Configure ResourceManager Restart as follows:
Parameter |
Description |
Default Value |
---|---|---|
yarn.resourcemanager.recovery.enabled |
Whether to enable ResourceManager to restore the status after startup. If this parameter is set to true, yarn.resourcemanager.store.class must also be set. |
true |
yarn.resourcemanager.store.class |
State-store class used to store the application and task statuses and certificate content. |
org.apache.hadoop.yarn.server.resourcemanager.recovery.AsyncZKRMStateStore |
yarn.resourcemanager.zk-state-store.parent-path |
Directory for storing ZKRMStateStore in ZooKeeper |
/rmstore |
yarn.resourcemanager.work-preserving-recovery.enabled |
Whether to enable ResourceManager work serving. This configuration is used only for Yarn feature verification. |
true |
yarn.resourcemanager.state-store.async.load |
Whether to apply asynchronous restoration to completed applications. |
true |
yarn.resourcemanager.zk-state-store.num-fetch-threads |
If asynchronous restoration is enabled, increasing the number of working threads can speed up the restoration of task information stored in ZooKeeper.
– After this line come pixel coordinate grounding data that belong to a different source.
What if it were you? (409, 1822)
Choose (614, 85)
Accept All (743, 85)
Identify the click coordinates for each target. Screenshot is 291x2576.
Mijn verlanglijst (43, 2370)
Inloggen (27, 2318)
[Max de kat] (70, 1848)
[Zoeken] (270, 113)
The value must be greater than 0. |
20 |
Configure NodeManager Restart as follows:
Parameter |
Description |
Default Value |
---|---|---|
yarn.nodemanager.recovery.enabled |
Whether to enable the function of collecting logs upon a log collection failure when NodeManager is restarted and whether to restore the unfinished application |
true |
yarn.nodemanager.recovery.dir |
Local directory used by NodeManager to store container status |
${SRV_HOME}/tmp/yarn-nm-recovery |
yarn.nodemanager.recovery.supervised |
Whether NodeManager is monitored. After this parameter is enabled, NodeManager does not clear containers after exit. NodeManager assumes that it will restart and restore containers immediately. |
true |